The vision of obol for decentralizing stake involves two key stages.

Vision 1 - Trusted Distributed Validators

The first version of distributed validators will require dispute resolution to be handled outside the system. This means operators need to communicate directly if issues arise.

Even without built-in dispute resolution, DVs are valuable. Individuals and staking service providers can use DVs to make their validators more fault-tolerant. Groups can run DVs together, but they need their own dispute resolution methods, like smart contracts, legal agreements, or mutual trust.

In V1, the Obol Community will use retroactive public goods principles to allocate collected ETH as grants to staking projects.

Vision 2 - Trustless Distributed Validators

The second version will include built-in incentives to ensure operators are online and participating in validation. If they fail to do so, they won’t earn rewards. This version will also introduce bonding requirements that can be slashed for poor performance.

Adding these features requires complex cryptography, secure off-chain dispute resolution, and EVM support for proofs of consensus layer state. This will take more time and effort than V1, hence the separation between the two versions.

Key Concepts

Here are the key concepts behind the various technologies that Obol is developing.

Distributed Validator

A distributed validator is an Ethereum proof-of-stake validator that runs on more than one node or machine. This is made possible by Distributed Validator Technology (DVT). DVT removes some single points of failure in validation. If less than 33% of the nodes in a distributed validator cluster go offline, the remaining nodes can still reach consensus and produce valid signatures for staking. This is known as Active/Active redundancy, a common strategy to minimize downtime in critical systems.
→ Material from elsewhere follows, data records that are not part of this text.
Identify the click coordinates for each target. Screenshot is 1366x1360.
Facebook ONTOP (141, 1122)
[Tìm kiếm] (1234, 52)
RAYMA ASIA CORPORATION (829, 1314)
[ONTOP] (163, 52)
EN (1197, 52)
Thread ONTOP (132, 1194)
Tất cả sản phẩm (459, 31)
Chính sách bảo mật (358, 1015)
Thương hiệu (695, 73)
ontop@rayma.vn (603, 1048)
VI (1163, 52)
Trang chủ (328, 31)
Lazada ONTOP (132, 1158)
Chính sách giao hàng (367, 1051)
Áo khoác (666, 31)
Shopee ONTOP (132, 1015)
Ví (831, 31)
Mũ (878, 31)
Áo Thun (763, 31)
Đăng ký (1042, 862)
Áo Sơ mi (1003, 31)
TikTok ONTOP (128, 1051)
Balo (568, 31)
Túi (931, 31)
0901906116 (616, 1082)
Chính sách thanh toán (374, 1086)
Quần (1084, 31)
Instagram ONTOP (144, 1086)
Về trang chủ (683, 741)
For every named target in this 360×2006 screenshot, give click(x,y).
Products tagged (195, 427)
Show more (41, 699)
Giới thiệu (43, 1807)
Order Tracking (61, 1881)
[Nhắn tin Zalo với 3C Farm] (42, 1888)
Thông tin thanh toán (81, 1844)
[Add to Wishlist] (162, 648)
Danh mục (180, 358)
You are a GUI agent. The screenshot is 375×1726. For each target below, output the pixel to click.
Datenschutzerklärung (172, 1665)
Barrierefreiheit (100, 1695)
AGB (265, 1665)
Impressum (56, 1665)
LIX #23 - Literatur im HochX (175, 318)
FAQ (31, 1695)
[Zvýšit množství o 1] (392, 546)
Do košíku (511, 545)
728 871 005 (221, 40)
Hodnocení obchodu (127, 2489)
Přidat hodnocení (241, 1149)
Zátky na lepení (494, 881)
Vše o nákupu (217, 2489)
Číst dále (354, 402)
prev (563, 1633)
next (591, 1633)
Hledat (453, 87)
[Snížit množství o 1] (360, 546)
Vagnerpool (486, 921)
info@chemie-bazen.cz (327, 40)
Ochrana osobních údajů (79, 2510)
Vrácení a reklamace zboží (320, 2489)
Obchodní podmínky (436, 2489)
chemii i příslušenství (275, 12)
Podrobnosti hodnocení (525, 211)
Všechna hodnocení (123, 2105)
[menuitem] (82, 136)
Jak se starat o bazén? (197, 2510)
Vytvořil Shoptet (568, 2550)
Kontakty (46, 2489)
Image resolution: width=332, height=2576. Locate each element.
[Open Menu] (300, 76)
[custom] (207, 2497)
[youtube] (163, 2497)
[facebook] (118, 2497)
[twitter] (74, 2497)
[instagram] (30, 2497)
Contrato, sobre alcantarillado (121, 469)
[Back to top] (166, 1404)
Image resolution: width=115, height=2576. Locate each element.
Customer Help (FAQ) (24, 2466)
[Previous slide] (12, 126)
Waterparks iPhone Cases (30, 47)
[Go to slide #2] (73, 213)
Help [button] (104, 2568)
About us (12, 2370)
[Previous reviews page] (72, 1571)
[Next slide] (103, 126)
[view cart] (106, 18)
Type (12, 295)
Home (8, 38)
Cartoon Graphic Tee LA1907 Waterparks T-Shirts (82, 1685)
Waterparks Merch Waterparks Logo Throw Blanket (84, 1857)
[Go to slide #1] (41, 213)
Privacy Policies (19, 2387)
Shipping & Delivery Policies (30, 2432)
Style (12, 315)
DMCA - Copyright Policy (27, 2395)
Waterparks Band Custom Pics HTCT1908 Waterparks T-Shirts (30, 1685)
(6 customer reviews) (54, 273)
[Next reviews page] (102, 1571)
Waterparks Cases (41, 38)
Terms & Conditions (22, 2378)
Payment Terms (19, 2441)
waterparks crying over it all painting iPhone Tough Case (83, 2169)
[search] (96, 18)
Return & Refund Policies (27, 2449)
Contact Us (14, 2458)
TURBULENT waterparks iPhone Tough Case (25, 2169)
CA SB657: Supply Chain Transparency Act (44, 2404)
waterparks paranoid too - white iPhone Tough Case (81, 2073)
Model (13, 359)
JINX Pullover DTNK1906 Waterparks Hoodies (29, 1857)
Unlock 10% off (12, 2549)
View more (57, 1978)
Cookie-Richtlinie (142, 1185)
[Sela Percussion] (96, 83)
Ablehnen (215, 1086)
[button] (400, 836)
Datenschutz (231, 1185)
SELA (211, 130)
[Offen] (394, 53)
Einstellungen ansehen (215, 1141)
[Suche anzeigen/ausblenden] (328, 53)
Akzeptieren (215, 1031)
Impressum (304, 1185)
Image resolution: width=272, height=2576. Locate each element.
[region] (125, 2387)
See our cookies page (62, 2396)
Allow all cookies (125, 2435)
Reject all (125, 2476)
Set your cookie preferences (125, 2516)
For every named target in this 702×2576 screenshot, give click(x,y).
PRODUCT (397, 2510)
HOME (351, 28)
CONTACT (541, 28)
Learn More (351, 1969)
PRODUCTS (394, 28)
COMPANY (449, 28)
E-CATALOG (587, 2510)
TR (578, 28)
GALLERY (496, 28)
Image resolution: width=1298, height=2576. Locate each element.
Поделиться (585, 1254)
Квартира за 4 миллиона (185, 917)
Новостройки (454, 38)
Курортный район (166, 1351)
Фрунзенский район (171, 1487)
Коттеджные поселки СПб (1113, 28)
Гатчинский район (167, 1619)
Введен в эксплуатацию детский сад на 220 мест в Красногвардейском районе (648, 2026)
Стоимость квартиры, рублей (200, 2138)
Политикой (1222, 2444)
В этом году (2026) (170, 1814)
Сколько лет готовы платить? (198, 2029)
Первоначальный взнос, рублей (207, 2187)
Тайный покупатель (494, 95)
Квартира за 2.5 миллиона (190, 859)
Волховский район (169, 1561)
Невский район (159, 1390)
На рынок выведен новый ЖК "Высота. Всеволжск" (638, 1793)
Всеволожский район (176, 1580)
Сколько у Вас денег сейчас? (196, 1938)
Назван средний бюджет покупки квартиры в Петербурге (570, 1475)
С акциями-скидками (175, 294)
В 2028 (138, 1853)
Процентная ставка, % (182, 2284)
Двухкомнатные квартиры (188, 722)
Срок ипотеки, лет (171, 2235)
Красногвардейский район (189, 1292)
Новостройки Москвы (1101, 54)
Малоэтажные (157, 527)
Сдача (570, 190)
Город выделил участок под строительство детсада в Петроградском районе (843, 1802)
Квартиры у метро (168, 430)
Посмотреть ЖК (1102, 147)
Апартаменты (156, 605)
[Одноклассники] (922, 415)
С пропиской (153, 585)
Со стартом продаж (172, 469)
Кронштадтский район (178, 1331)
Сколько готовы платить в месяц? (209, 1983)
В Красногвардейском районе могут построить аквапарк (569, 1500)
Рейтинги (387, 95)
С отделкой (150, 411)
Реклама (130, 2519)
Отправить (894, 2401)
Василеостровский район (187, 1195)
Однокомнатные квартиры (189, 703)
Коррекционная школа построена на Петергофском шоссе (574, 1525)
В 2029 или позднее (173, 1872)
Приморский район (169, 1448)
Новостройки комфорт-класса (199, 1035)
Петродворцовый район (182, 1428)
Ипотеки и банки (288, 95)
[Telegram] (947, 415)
Distributed Validator Node

A distributed validator node consists of the clients an operator must configure and run to fulfill the duties of a Distributed Validator Operator. Operators may also run redundant execution and consensus clients, an execution payload relayer like mev-boost, and other monitoring or telemetry services on the same hardware to ensure optimal performance.

Execution Client

An execution client (formerly known as an Eth1 client) specializes in running the Ethereum Virtual Machine (EVM) and managing the transaction pool for the Ethereum network. These clients provide execution payloads to consensus clients for inclusion into blocks.

Consensus Client

A consensus client runs the proof-of-stake consensus layer of Ethereum, often referred to as the beacon chain.

Distributed Validator Client

A distributed validator client intercepts the communication flow between the validator client and the consensus client over the standardized REST API. Its two core duties are:

  • Reaching consensus on a candidate duty for all validators to sign
  • Combining signatures from all validators into a distributed validator signature

The only example of a distributed validator client with a non-custodial middleware architecture to date is Charon.

Validator Client

A validator client is software that operates one or more Ethereum validators.

Distributed Validator Cluster

A distributed validator cluster is a group of distributed validator nodes connected together to service a set of distributed validators generated during a Distributed Validator Key (DVK) ceremony.

Distributed Validator Key

A distributed validator key is a collection of BLS private keys that together operate as a threshold key for participating in proof-of-stake consensus.


At 01node, we recognize Obol Labs’ commitment to advancing proof-of-stake technology and Ethereum staking. By developing innovative solutions and providing essential tools, Obol Labs is paving the way for a more resilient and decentralized blockchain ecosystem. As they move forward with their vision, from trusted to trustless distributed validators, they aim to create a robust and secure staking environment for all participants. We are excited to witness and support their journey toward a decentralized future.